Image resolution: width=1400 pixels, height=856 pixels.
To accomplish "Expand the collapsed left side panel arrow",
......
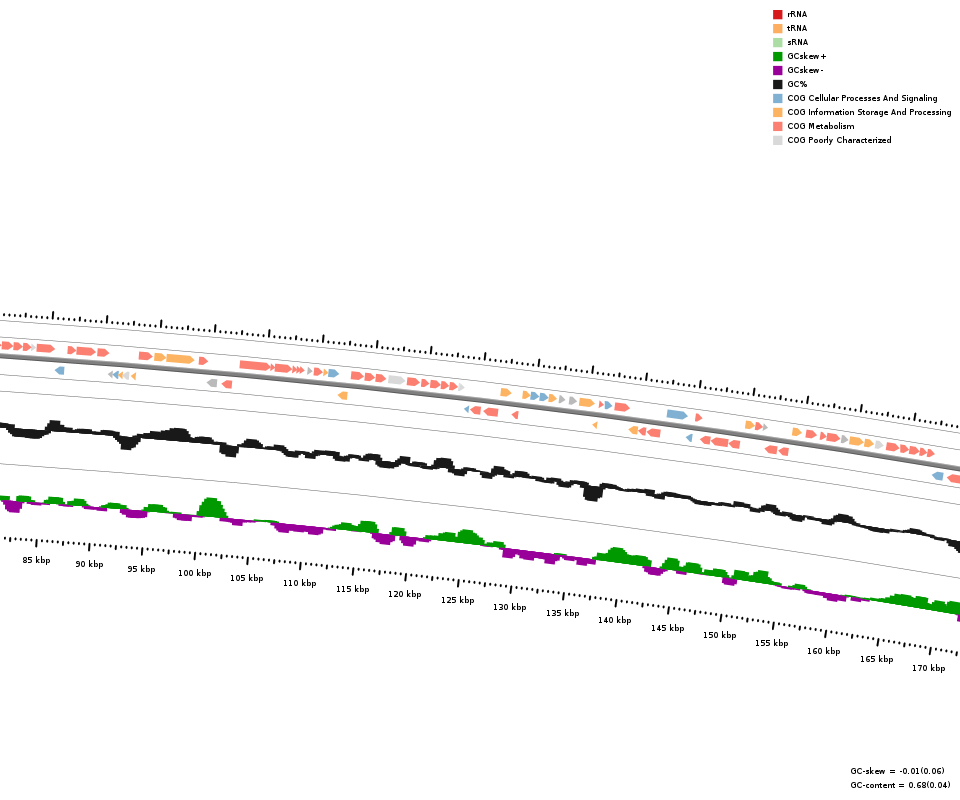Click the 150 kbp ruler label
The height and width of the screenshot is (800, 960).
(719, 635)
......
PROMPT =>
From the listing above, output exactly the run of lines that starts with the line containing "Image resolution: width=1400" and ends with the line containing "the collapsed left".

EXERCISE RESPONSE =>
Image resolution: width=1400 pixels, height=856 pixels.
To accomplish "Expand the collapsed left side panel arrow",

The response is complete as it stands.